There is one span to output from the data below: the lines starting at the line with "Image resolution: width=1024 pixels, height=768" and ending at the line with "Task: Open the three-dot more options menu". Output it exactly, ends included, nothing more.

- Collected data -
#####
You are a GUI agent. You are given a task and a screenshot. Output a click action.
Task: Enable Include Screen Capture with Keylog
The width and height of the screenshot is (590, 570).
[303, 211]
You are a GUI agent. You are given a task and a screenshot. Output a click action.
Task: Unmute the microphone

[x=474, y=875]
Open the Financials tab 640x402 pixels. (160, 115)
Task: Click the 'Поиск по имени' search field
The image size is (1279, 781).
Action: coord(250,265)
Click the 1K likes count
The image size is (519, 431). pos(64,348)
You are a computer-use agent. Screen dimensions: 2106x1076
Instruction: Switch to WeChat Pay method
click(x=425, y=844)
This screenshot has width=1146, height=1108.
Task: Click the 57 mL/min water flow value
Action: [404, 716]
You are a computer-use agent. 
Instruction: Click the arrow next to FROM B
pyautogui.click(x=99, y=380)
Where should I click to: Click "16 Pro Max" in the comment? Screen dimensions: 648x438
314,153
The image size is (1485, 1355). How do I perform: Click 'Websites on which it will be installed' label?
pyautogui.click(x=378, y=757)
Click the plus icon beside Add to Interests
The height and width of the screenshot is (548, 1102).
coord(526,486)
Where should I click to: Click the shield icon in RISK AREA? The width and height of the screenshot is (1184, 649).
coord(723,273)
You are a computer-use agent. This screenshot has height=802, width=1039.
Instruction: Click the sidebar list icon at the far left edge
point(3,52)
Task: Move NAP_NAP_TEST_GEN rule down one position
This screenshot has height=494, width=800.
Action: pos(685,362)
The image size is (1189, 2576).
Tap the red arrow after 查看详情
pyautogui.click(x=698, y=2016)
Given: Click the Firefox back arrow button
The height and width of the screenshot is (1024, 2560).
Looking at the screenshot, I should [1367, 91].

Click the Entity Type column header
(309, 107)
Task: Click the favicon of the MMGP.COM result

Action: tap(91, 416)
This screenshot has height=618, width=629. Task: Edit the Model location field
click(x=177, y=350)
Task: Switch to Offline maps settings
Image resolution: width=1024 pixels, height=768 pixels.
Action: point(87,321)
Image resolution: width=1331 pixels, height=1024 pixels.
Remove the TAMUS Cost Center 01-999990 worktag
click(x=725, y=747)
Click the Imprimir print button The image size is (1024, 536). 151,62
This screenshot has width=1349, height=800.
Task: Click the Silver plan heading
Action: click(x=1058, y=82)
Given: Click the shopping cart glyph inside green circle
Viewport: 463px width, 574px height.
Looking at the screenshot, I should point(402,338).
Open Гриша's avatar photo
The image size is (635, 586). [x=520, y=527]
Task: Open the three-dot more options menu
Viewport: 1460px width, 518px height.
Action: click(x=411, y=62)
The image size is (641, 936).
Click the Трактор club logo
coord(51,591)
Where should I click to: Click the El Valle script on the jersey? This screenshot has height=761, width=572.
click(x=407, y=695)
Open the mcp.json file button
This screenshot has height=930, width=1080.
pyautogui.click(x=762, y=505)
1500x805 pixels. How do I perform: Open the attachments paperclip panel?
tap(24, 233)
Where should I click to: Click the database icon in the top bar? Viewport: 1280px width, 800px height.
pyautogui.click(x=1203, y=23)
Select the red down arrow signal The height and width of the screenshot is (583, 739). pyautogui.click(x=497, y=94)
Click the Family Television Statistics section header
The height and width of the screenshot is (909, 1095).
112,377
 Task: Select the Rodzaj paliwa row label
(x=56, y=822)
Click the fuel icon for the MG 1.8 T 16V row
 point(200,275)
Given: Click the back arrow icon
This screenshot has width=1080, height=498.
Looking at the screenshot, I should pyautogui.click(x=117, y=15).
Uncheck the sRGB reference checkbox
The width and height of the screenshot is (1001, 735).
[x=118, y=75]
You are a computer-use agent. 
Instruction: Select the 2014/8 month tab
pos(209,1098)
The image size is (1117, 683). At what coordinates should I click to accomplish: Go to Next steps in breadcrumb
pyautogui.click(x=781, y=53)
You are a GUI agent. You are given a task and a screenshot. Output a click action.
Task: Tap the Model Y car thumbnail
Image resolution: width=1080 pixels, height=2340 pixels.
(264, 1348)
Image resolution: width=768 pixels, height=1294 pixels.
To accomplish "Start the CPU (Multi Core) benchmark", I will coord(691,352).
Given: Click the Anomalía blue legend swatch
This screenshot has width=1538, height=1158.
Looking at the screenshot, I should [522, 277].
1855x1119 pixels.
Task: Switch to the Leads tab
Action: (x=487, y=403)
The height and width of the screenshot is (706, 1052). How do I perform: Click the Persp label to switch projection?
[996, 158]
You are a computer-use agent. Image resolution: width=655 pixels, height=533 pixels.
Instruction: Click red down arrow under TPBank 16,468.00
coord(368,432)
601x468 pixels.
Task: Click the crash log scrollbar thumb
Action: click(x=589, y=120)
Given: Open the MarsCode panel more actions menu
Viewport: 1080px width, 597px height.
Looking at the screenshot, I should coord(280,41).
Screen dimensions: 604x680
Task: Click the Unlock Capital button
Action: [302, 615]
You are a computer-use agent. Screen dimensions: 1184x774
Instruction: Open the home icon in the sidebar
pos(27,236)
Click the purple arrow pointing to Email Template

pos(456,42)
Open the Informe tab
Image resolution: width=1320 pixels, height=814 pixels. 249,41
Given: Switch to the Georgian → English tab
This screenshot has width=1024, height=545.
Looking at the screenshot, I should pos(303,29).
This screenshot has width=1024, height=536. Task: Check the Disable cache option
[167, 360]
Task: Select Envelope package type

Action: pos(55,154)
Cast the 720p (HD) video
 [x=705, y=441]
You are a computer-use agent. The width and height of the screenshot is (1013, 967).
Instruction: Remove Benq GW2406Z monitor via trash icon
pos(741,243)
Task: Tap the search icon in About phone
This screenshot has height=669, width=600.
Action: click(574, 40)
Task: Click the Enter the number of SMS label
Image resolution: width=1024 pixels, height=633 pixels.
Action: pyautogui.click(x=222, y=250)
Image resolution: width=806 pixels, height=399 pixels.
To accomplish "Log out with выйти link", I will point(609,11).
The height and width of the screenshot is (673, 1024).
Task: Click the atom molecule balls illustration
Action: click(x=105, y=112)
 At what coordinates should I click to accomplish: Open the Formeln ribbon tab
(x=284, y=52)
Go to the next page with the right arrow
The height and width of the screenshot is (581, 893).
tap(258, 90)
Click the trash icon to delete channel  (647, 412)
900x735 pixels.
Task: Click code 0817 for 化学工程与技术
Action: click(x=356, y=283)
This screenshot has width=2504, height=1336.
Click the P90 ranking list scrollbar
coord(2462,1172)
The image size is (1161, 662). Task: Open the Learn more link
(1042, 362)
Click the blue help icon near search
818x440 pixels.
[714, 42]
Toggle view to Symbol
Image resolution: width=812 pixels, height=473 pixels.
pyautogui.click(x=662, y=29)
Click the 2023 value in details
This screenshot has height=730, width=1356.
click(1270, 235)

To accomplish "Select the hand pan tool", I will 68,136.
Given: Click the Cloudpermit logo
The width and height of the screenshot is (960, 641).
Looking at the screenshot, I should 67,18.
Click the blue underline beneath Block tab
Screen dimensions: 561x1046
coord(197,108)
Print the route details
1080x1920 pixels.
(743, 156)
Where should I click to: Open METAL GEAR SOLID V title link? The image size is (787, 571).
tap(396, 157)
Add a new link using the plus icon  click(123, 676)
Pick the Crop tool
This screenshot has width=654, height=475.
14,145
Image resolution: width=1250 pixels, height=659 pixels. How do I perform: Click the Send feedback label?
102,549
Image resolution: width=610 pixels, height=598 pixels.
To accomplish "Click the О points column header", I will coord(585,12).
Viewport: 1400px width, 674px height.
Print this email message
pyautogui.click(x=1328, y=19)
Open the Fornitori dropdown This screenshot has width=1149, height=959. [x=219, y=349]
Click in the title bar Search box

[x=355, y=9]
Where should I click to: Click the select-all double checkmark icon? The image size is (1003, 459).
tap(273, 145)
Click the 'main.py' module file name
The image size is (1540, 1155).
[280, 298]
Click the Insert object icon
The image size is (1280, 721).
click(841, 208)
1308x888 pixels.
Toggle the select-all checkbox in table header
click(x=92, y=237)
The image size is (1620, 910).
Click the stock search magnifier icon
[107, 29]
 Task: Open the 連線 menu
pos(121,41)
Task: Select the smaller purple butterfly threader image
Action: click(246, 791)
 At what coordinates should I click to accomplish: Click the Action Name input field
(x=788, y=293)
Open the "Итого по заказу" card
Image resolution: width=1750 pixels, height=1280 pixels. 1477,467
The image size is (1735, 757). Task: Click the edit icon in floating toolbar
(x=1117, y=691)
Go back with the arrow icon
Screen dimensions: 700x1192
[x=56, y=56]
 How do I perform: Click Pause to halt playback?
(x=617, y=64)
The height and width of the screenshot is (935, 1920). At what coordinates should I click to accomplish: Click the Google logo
#####
- Answer for this exercise -
Image resolution: width=1024 pixels, height=768 pixels.
Action: point(87,321)
Image resolution: width=1331 pixels, height=1024 pixels.
Remove the TAMUS Cost Center 01-999990 worktag
click(x=725, y=747)
Click the Imprimir print button The image size is (1024, 536). 151,62
This screenshot has width=1349, height=800.
Task: Click the Silver plan heading
Action: click(x=1058, y=82)
Given: Click the shopping cart glyph inside green circle
Viewport: 463px width, 574px height.
Looking at the screenshot, I should point(402,338).
Open Гриша's avatar photo
The image size is (635, 586). [x=520, y=527]
Task: Open the three-dot more options menu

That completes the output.